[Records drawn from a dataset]
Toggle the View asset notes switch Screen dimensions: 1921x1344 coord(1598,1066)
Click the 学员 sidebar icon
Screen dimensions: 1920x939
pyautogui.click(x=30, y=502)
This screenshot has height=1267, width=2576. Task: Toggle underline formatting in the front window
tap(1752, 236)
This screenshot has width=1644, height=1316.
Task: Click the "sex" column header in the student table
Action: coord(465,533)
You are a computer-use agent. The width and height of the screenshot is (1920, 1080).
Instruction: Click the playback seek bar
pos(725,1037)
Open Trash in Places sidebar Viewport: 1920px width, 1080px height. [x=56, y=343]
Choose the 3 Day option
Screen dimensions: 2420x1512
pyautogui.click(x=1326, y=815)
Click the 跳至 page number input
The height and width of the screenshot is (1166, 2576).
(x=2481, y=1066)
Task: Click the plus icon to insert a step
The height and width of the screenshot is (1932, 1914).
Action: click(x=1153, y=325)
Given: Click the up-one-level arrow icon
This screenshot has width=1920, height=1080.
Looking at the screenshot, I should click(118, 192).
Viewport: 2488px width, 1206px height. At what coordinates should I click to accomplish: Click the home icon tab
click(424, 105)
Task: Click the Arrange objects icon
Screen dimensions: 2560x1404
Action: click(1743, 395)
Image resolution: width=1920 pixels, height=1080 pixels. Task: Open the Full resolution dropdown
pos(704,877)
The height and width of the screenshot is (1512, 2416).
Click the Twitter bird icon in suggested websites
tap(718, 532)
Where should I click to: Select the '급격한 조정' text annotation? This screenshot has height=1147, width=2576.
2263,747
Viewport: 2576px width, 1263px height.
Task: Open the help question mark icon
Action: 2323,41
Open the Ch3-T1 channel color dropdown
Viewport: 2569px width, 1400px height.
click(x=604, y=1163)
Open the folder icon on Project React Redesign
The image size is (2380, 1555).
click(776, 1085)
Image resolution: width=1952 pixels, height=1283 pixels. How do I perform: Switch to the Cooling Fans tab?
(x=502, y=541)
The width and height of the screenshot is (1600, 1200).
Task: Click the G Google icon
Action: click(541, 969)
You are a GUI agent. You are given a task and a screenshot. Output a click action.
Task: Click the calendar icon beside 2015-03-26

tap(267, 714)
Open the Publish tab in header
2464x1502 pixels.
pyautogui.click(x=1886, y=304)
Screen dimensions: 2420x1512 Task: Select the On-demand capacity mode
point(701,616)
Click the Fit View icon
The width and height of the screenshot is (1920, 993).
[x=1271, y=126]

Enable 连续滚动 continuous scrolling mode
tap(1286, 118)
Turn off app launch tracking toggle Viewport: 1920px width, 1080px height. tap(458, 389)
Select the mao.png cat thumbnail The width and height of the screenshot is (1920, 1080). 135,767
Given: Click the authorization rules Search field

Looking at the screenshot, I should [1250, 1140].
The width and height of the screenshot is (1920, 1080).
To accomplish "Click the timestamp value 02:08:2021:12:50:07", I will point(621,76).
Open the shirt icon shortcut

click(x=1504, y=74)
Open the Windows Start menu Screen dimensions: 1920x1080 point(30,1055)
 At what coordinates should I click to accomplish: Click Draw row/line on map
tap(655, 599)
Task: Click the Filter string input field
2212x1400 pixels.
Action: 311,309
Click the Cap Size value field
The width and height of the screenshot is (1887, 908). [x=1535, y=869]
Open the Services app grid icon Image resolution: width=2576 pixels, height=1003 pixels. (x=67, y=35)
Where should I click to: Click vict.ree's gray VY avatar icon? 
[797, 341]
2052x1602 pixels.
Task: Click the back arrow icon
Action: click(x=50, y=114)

== Required action ==
Every line that holds the string "input" must be copied from the records above.

== Reply to the exercise ==
Click the 跳至 page number input
Task: Click the Filter string input field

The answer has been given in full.